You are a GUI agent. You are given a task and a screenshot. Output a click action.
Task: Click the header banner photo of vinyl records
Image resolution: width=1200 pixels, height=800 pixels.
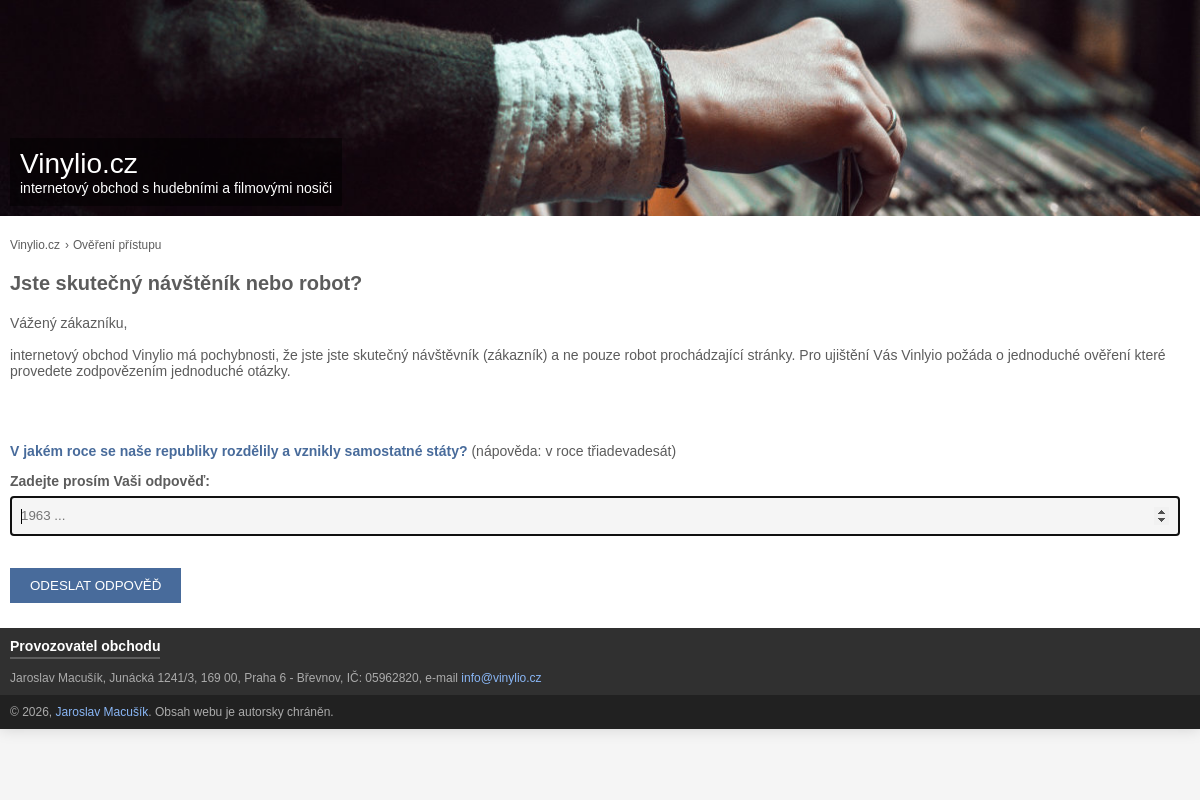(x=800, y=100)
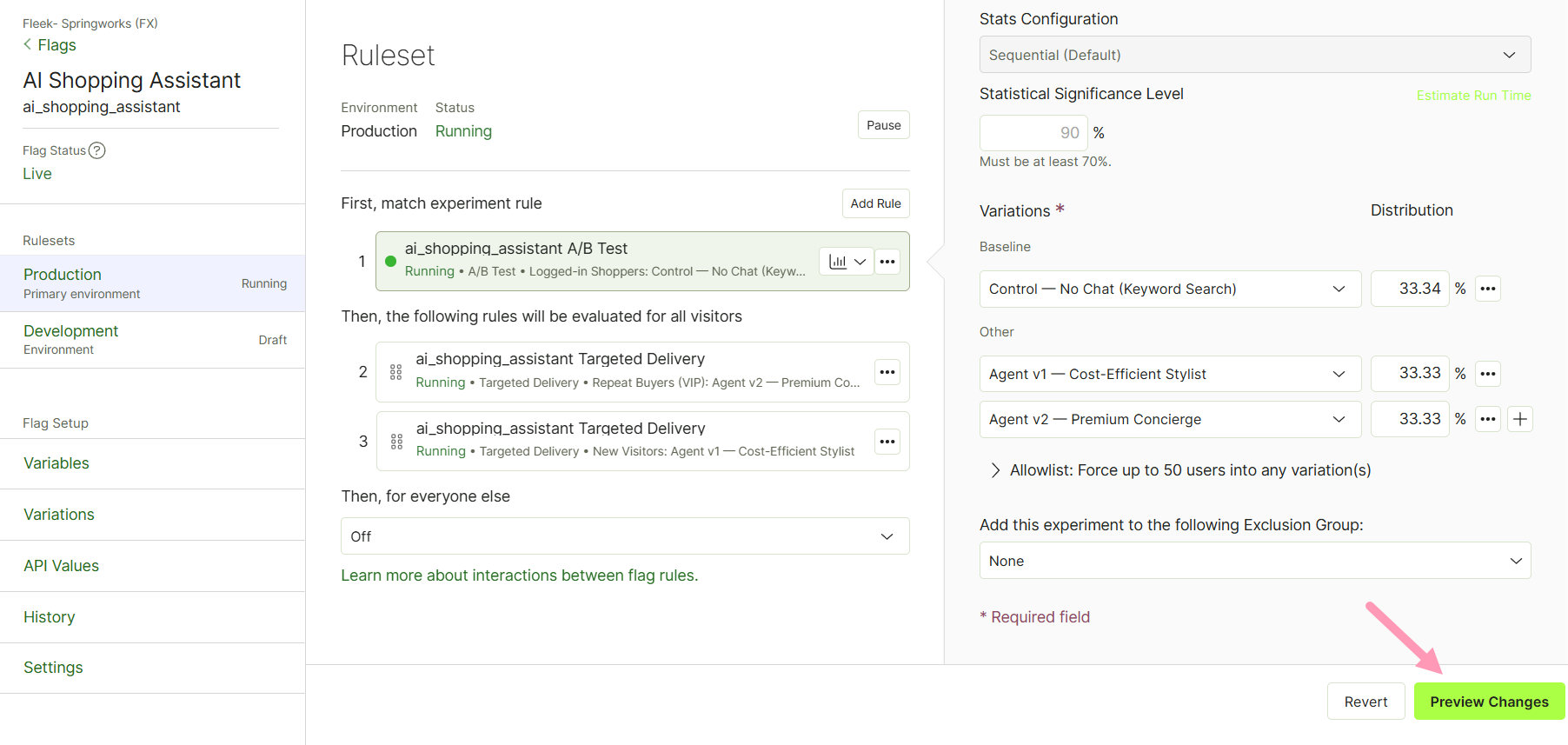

--

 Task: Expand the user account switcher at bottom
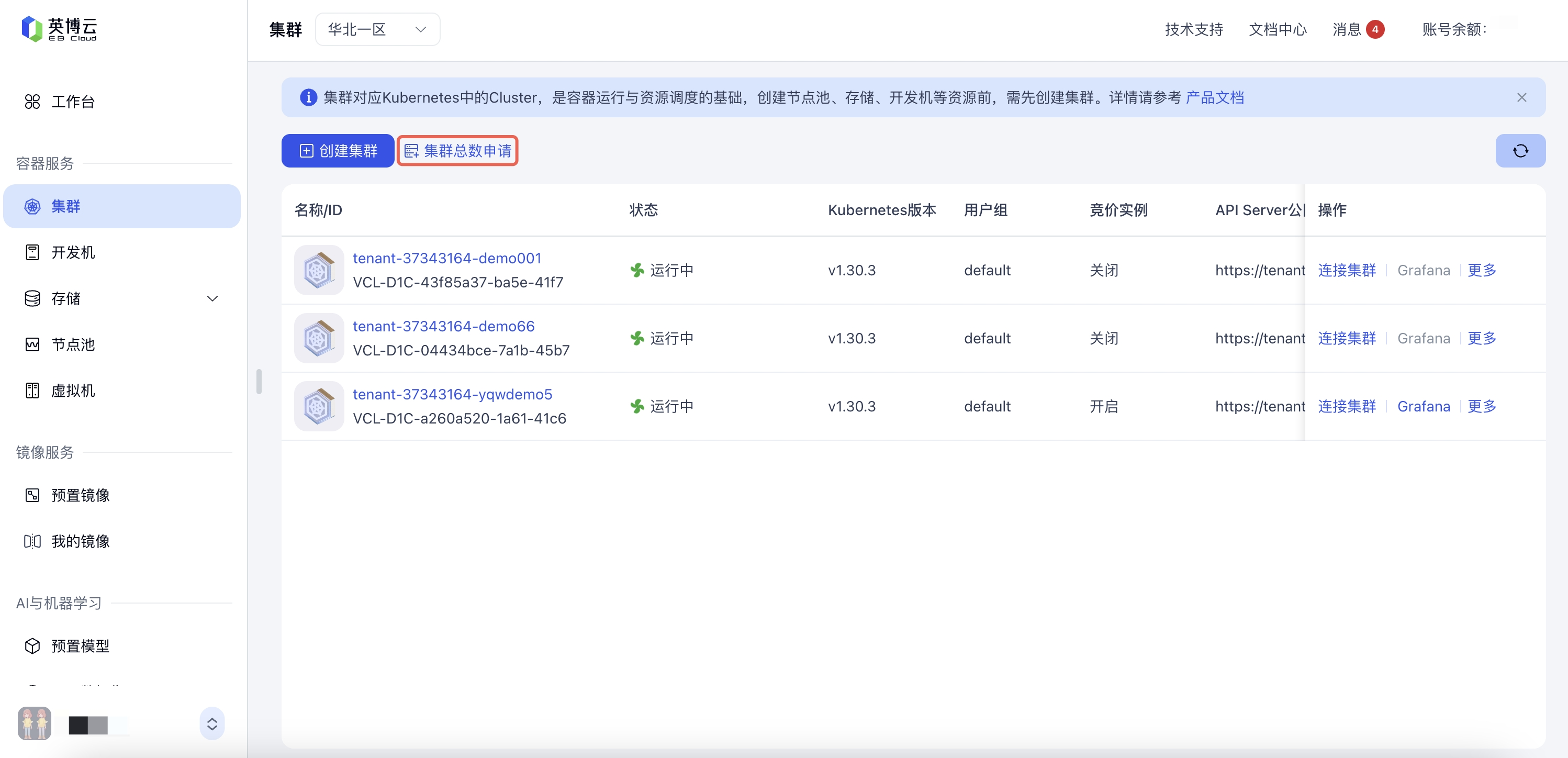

• **GIVEN TASK**: Output the records from the line containing "You are a GUI" through the line containing "(x=800, y=100)" as a JSON list of strings, one string per line with blank lines skipped. Leave the pictures out.

• **ANSWER TO THE TASK**:
[
  "You are a GUI agent. You are given a task and a screenshot. Output a click action.",
  "Task: Click the header banner photo of vinyl records",
  "Image resolution: width=1200 pixels, height=800 pixels.",
  "(x=800, y=100)"
]